But it has accumulated losses since then, the bulk of which comes after the Fed began steadily raising its benchmark lending rate a year and a half ago to combat the worst US inflation in four decades.
The complexities of the American budget
Despite the disappointment for investors, the struggle faced by 10-year securities presents somewhat of a dilemma for the US government, which relies on investments in them as a major source of funding for its operations.
The market value of outstanding government debt reached an all-time high of $25.1 trillion at the end of July. 55% of this amount is treasury bonds with maturities ranging from 2 to 10 years.
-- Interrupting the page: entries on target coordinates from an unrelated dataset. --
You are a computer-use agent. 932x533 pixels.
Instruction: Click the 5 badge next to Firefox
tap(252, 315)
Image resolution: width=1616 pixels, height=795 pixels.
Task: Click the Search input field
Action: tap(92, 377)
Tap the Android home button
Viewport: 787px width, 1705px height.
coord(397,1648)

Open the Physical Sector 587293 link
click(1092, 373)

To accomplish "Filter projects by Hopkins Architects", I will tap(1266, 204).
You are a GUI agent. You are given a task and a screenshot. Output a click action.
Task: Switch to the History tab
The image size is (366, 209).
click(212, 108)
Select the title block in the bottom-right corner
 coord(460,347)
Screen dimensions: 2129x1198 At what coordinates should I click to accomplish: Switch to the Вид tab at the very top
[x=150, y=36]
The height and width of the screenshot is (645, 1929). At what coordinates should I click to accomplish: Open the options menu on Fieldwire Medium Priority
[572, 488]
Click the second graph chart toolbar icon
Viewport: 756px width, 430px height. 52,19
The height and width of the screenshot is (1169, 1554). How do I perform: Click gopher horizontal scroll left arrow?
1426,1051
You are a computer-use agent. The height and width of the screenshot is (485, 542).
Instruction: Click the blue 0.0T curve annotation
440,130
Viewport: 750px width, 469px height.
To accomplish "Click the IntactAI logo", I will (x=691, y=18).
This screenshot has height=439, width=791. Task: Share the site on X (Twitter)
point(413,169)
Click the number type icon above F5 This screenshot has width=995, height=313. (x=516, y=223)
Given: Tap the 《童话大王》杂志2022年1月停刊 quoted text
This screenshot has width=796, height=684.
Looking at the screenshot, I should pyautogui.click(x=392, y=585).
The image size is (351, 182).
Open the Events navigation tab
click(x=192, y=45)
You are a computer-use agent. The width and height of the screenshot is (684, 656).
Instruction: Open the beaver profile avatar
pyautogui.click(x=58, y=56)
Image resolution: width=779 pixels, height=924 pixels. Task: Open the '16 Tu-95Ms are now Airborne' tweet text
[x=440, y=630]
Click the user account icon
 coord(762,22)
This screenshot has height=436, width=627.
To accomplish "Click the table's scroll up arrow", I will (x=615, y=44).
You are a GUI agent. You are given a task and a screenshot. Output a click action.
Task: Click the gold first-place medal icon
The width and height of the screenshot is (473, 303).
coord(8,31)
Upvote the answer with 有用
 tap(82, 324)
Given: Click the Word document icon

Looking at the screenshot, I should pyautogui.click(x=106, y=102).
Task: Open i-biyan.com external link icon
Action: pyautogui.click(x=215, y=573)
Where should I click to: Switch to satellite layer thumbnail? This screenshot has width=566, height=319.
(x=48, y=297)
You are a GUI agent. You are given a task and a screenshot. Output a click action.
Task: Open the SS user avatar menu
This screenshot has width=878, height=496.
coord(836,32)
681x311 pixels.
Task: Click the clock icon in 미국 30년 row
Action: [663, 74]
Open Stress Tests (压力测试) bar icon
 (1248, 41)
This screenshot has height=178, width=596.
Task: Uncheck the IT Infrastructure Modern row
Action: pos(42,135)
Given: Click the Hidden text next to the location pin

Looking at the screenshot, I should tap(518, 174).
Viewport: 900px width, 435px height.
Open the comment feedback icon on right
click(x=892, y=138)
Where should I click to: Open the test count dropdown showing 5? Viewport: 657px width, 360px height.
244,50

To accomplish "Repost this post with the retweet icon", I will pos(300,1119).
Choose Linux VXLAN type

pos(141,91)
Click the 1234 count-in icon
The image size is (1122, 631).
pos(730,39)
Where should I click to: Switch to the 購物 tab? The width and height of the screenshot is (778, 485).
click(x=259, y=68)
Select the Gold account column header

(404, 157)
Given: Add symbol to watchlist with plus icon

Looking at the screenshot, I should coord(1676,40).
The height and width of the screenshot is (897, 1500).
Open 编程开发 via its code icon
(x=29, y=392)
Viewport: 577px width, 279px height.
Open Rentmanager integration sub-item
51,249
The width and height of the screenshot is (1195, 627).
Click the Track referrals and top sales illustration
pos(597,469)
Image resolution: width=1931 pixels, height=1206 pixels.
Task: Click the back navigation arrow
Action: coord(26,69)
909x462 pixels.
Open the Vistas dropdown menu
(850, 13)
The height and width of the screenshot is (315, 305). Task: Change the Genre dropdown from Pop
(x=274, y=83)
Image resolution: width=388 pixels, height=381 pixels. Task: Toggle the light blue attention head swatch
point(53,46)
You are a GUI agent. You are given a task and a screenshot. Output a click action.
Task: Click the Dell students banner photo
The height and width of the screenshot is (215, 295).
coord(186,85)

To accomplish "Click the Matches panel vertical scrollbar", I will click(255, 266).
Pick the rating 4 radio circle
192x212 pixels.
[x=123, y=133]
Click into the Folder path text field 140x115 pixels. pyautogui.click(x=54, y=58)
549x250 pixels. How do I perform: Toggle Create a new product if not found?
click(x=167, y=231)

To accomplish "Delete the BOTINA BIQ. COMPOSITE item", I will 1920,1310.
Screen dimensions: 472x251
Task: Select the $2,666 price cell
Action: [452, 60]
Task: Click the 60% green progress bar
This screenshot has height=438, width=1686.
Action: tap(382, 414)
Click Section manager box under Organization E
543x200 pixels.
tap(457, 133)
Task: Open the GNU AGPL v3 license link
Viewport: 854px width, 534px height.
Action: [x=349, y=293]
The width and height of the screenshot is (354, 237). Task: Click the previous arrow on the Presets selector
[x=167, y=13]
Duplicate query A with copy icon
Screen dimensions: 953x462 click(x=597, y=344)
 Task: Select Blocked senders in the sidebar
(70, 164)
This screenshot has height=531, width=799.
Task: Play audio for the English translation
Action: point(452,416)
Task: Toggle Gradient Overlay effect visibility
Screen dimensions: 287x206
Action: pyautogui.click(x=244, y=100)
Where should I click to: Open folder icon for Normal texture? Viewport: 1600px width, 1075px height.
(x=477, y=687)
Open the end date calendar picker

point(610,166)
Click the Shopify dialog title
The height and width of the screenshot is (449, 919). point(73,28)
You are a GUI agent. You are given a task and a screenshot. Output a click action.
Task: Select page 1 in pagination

Each subsequent Fed rate hike has reduced the value of previously issued bonds, and investors avoid buying bonds when they see the potential for higher returns in the future.
Meanwhile, the US Treasury has been forced to boost the interest rates it offers on 10-year notes through its routine auctions to attract more investment bidders. Although that increases borrowing costs, the Treasury has little choice: It needs money to plug the $1.6tn budget deficit it has accumulated so far in fiscal 2023.
Will high yield cure high yield?
Investors sold off Treasuries at a rapid pace in recent weeks after Fitch Ratings downgraded the US debt rating to AA+ from its highest rating of AAA. Standard & Poor’s Global also downgraded the US debt during a debt ceiling standoff in 2011.
As of early Friday, the yield on 10-year notes had risen about 50 basis points since mid-June, even as the Federal Reserve paused its campaign to raise interest rates.
But this increase may attract more investors. This is because they are able to secure long-term returns for the next decade that now comfortably exceed annual US inflation, which hit 3.2% in July.
Such demand, if materialized, would put downward pressure on yields. This, in turn, may help the 10-year note avoid making a rather dubious date.